Studies show that fitness swimming improves pulmonary (lung and respiratory) health by both increasing lung capacity and the efficiency that the body absorbs and uses oxygen.  In other words, swimming will help to increase the strength at which kids breathe, the size of the breath, and how well their bodies use the oxygen they intake.

“Santos et al. (2012) conducted an observational study of healthy seven to eight year old boys who either played football twice a week (n=25), swam twice a week (n=25), or were sedentary (n=25). The swim group showed statistically significantly higher levels of maximal inspiratory and expiratory pressures (indicative of greater respiratory muscle strength) compared to both football and sedentary groups.” (Cumming, 2017)

Fitness swimming improves musculoskeletal health by causing the body to divert more cardiac output to the skin and muscle thereby improving muscle blood flow and potentially increasing oxygen delivery to active muscle.  Immersion and subsequent buoyancy in water is also very good at mitigating impact forces.  Think of running, your foot hits the ground at significant force over and over again.  Swimming has none of this effect thereby reducing the stress in the associated muscles and joints.

Studies detailing the improvement in neurological health are a bit harder to find and are also less comprehensive so the findings that do exist are not as definitive as other subjects.  However, the information I have been able to find shows that fitness swimming tends to produce improved results in the development of balance and motor skills.

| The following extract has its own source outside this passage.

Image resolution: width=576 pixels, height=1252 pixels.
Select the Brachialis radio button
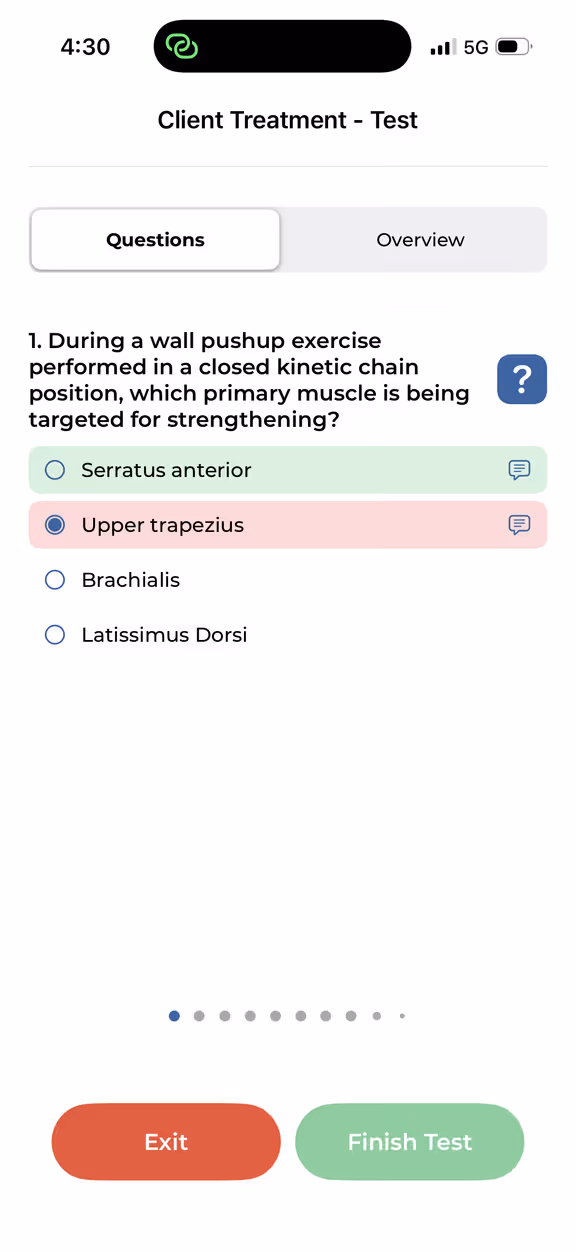tap(55, 580)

Take note of the usage of the phrase “fitness swimming” in place of competitive swimming throughout the course of this blog.  That is because all of the benefits described throughout the course can be achieved simply by swimming for fitness instead of specifically swimming on a team.  “Safe and consistent” has also been mentioned. While it is certainly possible to achieve an adequate fitness level via swimming outside of a team, competitive swimming offers a consistent vehicle for exercise?  Does your child swim a lot during the summer?  That’s great!  However, it’s not enough for healthy living year round.  Most teams are year round which encompasses high time and commitment. The physical benefits are the reason why most teams practice so frequently.

In the realm of safety, unless you have experience as a swim coach or instructor, do not try to come up with workouts for your child.  At best the workout will be extremely inefficient and at worst you can actively endanger your child’s immediate health.  Most teams require their coaches to be certified through USA Swimming or YMCA swimming.  Both of these agencies provide very specific training that allows them to know what to practice (strokes, exercises, distances, etc.),  how to practice (watching for technique), how often to practice (when to practice and when rest is needed), and how hard to practice (workout intensity) for any child of a given age.  Coaches also receive frequent training and safety bulletins to keep their skills up to date with current knowledge.  Unless you plan to become to become a full swim coach yourself, swim coaching is safest when left to professionals.

 

Swim Safe.  Swim Fast.  Have Fun!

Mr. Eric W.

Making Waves Swim School Instructor

References:

The Health and Wellbeing Benefits of Swimming.  Swim England’s Swimming and health Commission chaired by Professor Ian Cumming.  June 2017.